Exercise —
Can you rewrite the Minecraft API post between "Sharing places with" and "range of tasks.", inclusive, swapping "robots" for "machines"?

Reading text —
|A Minecraft API is now available to train your AGIs|
We are working hard on experiments, and software to run experiments. So this week there is no normal blog post. Instead, here’s an eclectic mix of links we’ve noticed recently.
First, AlphaGo continues to make headlines. Of interest to Project AGI is Yann LeCun agreeing with us that unsupervised hierarchical modelling is an essential step in building intelligence with humanlike qualities . We also note this IEEE Spectrum post by Jean-Christophe Baillie  which argues, as we did , that we need to start creating embodied agents.
Of course, to play Minecraft well you need to balance local activities – building, mining etc. – with exploration. Another frontier, beyond AlphaGo, is exploration. Monte-Carlo Tree Search (as used in AlphaGo) explores in more limited ways than humans do, argues John Langford .
Sharing places with robots
This excellent paper on robotic grasping also caught our attention . A key challenge in this area is adaptability to slightly varying circumstances, such as variations in the objects being grasped and their pose relative the the arm. General solutions to these problems will suddenly make robots far more flexible and applicable to a greater range of tasks.

Exercise data —
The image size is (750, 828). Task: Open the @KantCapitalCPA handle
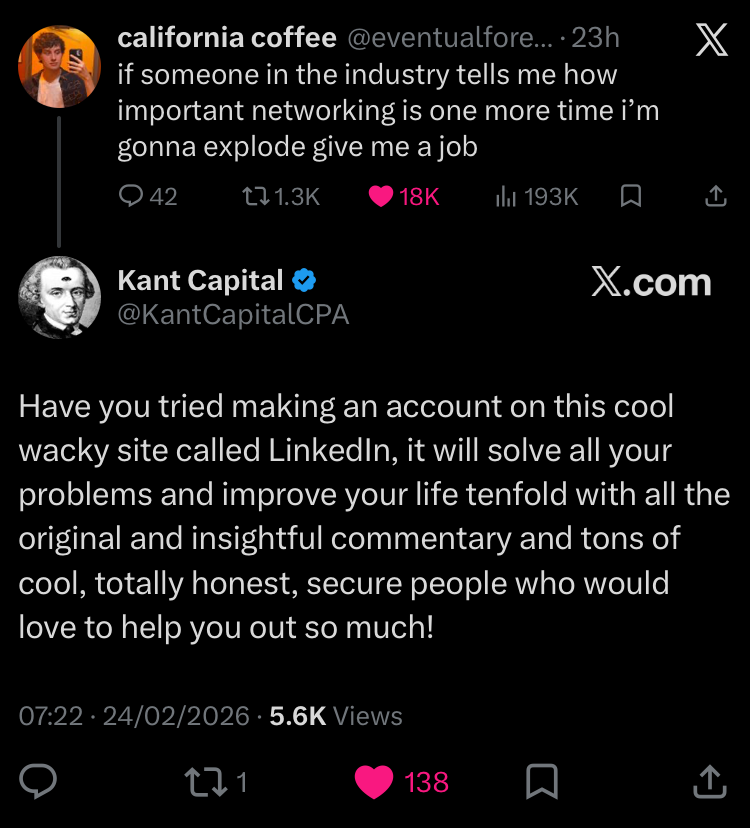233,316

Exercise solution —
Sharing places with machines
This excellent paper on robotic grasping also caught our attention . A key challenge in this area is adaptability to slightly varying circumstances, such as variations in the objects being grasped and their pose relative the the arm. General solutions to these problems will suddenly make machines far more flexible and applicable to a greater range of tasks.